I though a little about in-store usage of bitcoins and physical bitcoins over the last few days. I actually convinced myself that using physical bitcoins in stores is better than using a smartphone
* it's definitely faster to take a piece of paper out of your pocket, just like you would a bill, than to take out the phone, unlock it, start the Bitcoin app, enter password, scan a QR code, enter amount, press Send, wait, then wait for the tx confirmation from the store "register". Using physical bitcoins means give a paper to the clerk, who will scan the QR code and sweep the funds and (optionally) send you the remainder (change). 15 seconds versus 2 minutes (2 minutes if the store is kind enough to accept 0-confirmation transactions).

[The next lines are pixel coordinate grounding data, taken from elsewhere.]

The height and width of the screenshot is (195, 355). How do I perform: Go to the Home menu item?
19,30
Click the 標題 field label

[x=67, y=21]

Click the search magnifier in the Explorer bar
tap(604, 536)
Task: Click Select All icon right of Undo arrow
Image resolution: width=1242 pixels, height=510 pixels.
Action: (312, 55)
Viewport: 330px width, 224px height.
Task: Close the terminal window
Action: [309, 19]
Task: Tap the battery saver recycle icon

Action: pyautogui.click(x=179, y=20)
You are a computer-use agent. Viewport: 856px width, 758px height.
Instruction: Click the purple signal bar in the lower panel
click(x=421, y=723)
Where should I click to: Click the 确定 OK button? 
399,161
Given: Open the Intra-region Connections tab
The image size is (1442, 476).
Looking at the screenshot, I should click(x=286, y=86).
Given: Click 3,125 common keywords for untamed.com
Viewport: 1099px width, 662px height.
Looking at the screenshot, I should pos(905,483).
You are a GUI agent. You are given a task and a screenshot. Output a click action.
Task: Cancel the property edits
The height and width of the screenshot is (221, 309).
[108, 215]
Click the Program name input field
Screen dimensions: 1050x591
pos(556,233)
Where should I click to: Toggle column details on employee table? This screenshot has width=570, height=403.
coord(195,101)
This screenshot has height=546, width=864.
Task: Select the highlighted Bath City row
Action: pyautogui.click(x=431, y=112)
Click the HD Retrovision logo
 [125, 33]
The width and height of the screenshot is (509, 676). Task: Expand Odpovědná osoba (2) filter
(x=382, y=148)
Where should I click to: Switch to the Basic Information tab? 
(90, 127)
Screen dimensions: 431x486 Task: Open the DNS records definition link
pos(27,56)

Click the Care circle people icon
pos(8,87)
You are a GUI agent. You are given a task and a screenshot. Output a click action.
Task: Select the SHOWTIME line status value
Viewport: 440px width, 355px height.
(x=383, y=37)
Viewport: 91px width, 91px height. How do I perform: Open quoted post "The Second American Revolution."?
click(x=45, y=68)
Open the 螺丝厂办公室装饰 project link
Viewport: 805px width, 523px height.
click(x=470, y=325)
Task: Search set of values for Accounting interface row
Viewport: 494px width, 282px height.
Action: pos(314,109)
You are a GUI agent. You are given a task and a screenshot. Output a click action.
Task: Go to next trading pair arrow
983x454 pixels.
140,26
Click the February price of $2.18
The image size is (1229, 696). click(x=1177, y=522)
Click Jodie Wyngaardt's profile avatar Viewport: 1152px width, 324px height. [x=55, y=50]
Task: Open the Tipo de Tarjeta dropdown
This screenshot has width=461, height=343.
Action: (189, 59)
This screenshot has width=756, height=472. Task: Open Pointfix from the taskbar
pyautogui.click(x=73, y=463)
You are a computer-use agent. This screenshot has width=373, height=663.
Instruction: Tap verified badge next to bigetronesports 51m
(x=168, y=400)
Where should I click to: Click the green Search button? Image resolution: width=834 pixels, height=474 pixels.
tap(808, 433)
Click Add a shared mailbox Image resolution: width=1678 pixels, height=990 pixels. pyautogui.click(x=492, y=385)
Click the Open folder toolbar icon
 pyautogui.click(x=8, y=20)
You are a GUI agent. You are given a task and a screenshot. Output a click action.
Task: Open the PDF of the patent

* it's safer for you (the buyer). You only carry with you some bills, no need to store a wallet on your phone. So you can now "safely" install that naked pics app you wanted, without fear of losing your coins.
* it's safer for the seller, too. They don't need to wait for confirmation and a double spend is a lot more difficult to time right. This will allow buying valuable stuff without waiting 1 hour for 6 confirmations.
Having said that, I looked at the physical coins that exist now. They are all very nice (I want to get my hands on a Casascius coin, nao!), but I don't think they will work in real life, because I believe they were created with a few wrong ideas in mind:
* it's assumed they will be passed along untouched. For that reason, the private key is protected with a hologram, so the person receiving can check if it's still untouched. This means the person receiving them knows how to detect a forged/openend hologram.
* as I believe that's not the case (clerk in store, remember? not security/hologram/forgery specialist), then the receiver must check the balance by scanning the QR code. So then, all those holograms are useless...
* they are mighty expensive. One of the reasons stores might accept BTC is because they can dodge card/bank fees - so they can lower their prices. Then why would the buyer pay even more for using a physical Bitcoin? He will probably prefer to pay cash...
* you need to trust the issuer. That's simply too unbitcoiny. Sorry guys, I do believe you're trustworthy, but this is a bad idea.
So here's another idea (it's not new, I'm sure you already know about "cold storage" and I know 1-2 products who have related - paper backup - functions).
Let's use a very simple bill that basically just has on it a QR code of the private key, plus the amount on it (5 BTC, for example). No protection, no fancy logos and colors. Something that you can print on your own cheap inkjet, cut and use in store. Remember they will be used only once, after sweeping the funds, the clerk will throw them away (recycle). Something like this:http://blog.mybox.ro/wp-content/files/PaperCoins-1327877209.pdf
I'm sure the design can be improved a lot. I created some glabels templates and a bash script to generate PDF files of PaperCoins from a simple CSV file. You can find them here:https://github.com/ovidiusoft/bitcoin-scripts/tree/master/PaperCoins
I would love to hear you oppinions on this (and maybe get a better design? is 10x5 cm too small?), and also I would like to ask developers what they think about adding such a feature to their clients:
* Option "Create PaperCoins", where the user selects the number of bills to create and amounts on each. The software creates N new addresses, sends the amounts and produces a PDF or prints the bills. Also, mark those addresses as "don't use" except sweep the funds back (if you didn't use the bills for some reason).
I will write another bash script that does exactly this for Electrum. I also have some other random ideas, like:
* encode the "remainder" (change) address into the QR code. For example, the QR code might be a string "FUNDSKEY=<private-key>,VALIDAMOUNT=<expected-amount>,REMAINDERADDRESS=<address>". This needs discussion, as the software used in stores needs to know about it.
* it would be nice if developers will consider using some design standards, like: bill should be rectangle, amount is in the left/center of the bill, QR code on the right, (if printed) remainder address on the back of the bill. I am thinking it would be easier for the sellers - they will easily recognize a bitcoin bill, no matter who/what printed it.
That's all. What do you think?Update:
See this post https://bitcointalk.org/index.php?topic=61818.msg723880#msg723880
for a script for Electrum users, that automatically creates new PaperCoins addresses and funds them. Also see README file at the URL above.Update 2:
Some ideas about the QR code format: https://github.com/ovidiusoft/bitcoin-scripts/blob/master/PaperCoins/QR-code-format.txt
TL;DR ? Download PDF in 1st link, print, cut. PaperCoins!